Тем самым в «Сказании…» обнаруживается опосредованное (в силу незнакомства автора со светской литературой) влияние романтической и сентименталистской поэтики – влияние, могущее идти через духовные слова и поучения, через разговоры и т.п. Этот «дух эпохи» (от которого в своем дневнике, напротив, старательно дистанцируется о. Аникита, преодолевая былые литературные привычки – и который, именно в силу того, что он остается неопознан как литературный, в качестве принадлежности иной области, усваивается о. Парфением) позволяет читателю 2-й пол. 1850-х соотнести себя с текстом – не только осмыслить его как повествование о «другом образе жизни», о другом устройстве жизненного мира, – но и про-/ вос-чувствовать его (гл. 4).

Не меньшего внимания заслуживает и последующее относительное «забвение» данного текста, случившееся задолго до советской эпохи (когда сколько-нибудь подробную информацию о «Сказании…» можно было почерпнуть лишь в комментариях к академическим изданиям собраний сочинений М.Е. Салтыкова и Ф.М. Достоевского).

Феноменальный интерес к книге о. Парфения был связан и с целым рядом исключительно внешних по отношению к ней обстоятельств – это и напряженное внимание к старообрядчеству в ситуации после недавнему, относящемуся к последним годам царствования Николая I, новому витку репрессивных мер, и наступившая уже в 1856 г. либерализация положения старообрядцев, преимущественно практическим образом (в отношении не столько изменения законодательства, сколько изменения практики его применения), и ожидание больших перемен в русской православной церкви, для которой заканчивался «протасовский период» и начиналась новая, еще совершенно не определенная в своих ключевых чертах, эпоха – с ожиданием голосов, ранее немотствующих – начиная с приходского духовенства до прихожан, тоже в церкви не только числящихся, но и пребывающих.

Расширяя не-литературный контекст, необходимо напомнить господствующие общественные настроения первых лет нового царствования – масса разнообразных ожиданий, их неопределенность и одновременно вера в то, что «народ» и «жизнь», «нам неизвестные», сейчас скажут свое слово (тот комплекс представлений, который лучше всего – и уже относительно запоздало – будет оформлен «почвенничеством» начала 1860-х).

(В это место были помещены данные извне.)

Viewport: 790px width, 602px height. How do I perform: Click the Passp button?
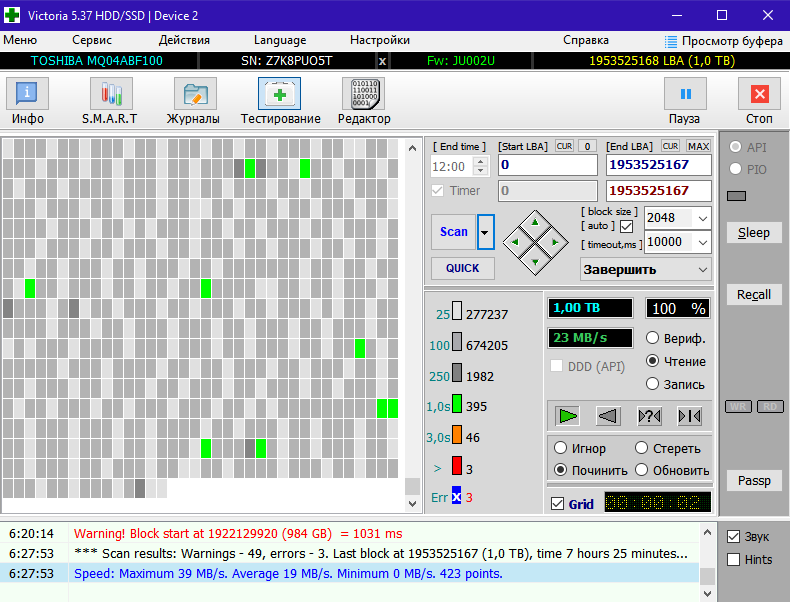(754, 481)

«Сказание…», непривычное по литературной форме, находящееся за рамками готовых схем восприятия, будет воспринято как голос того самого «неизвестного [нам] народа» – и потому привлечет общее благорасположенное внимание, поскольку каждая из групп, от славянофилов до Чернышевского и его единомышленников, будет толковать его как «свидетельское показание», которое можно (совершенно добросовестно) обернуть в свою пользу.

По мере того как предреформенный период подходил к своему концу, позиции определялись, оценки вновь обретали свою жесткость и предсказуемость – и, соответственно, восстанавливалась схема литературных ожиданий, границы чтения – которые, как известно, нарушаются в кризисный момент. Нарушения последнего рода оказываются либо эпизодическими, либо перестраивающими границы жанров и т.д.

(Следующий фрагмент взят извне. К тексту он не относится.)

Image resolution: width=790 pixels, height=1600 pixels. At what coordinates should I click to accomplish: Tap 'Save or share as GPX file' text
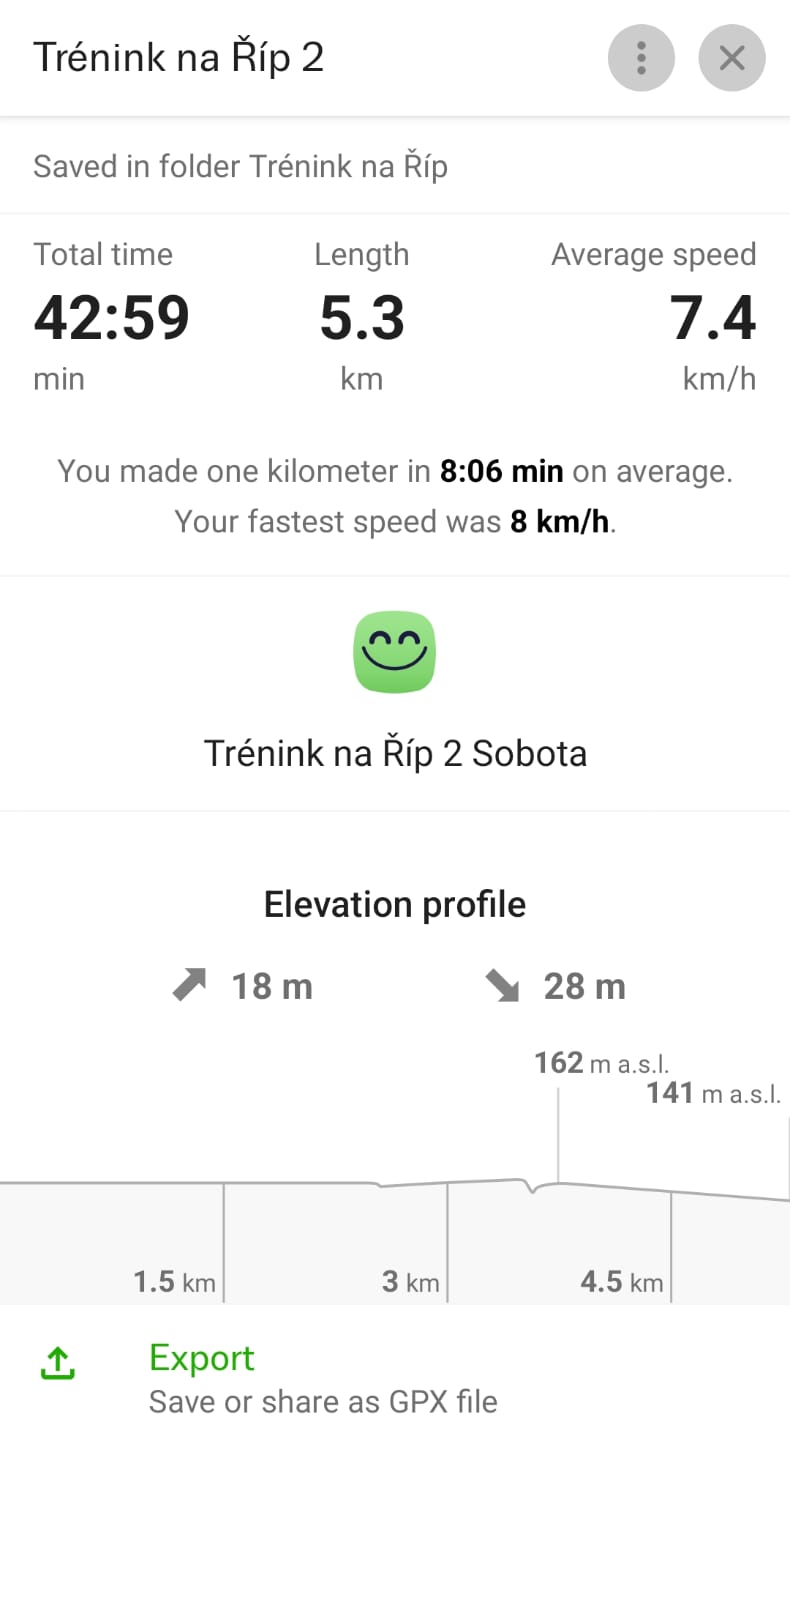323,1402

В случае со «Сказанием…» мы, как явствует уже из того, что говорим именно об одном произведении, имеем дело лишь с эпизодом, правда, весьма значительным, отзвуки которого легко прослеживаются в романах Достоевского вплоть до «Братьев Карамазовых» (см. гл. 7), – а отсюда проистекает и объяснение затухающего интереса, как и к любому казусу, имеющему ограниченный потенциал привлечения внимания в рамках наличных схем интерпретации.

Примечание:

1 Рецензия М.Е. Салтыкова (1857), готовившаяся для помещения в «Библиотеку для чтения», редактируемую в тот момент А.В. Дружининым, правда, так и не появилась. Сразу же отметим, что по мнению Е.А. Бузько, аргументируемом в данной работе, ныне известный как «второй вариант» неопубликованной рецензии представляет собой законченный текст – и, следовательно, вопрос ставится уже не о причинах, по которым работа Салтыкова осталась не завершена, а о причинах ее непоявления в печати. Последние, на взгляд Бузько, заключаются в ставших явными для автора противоречиях его собственного отношения к «Сказанию…» (см. гл. 6).

Статья опубликована: Вестник ПСТГУ. Серия I: Богословие. Философия. – 2015, № 2 (58). – С. 126 – 129.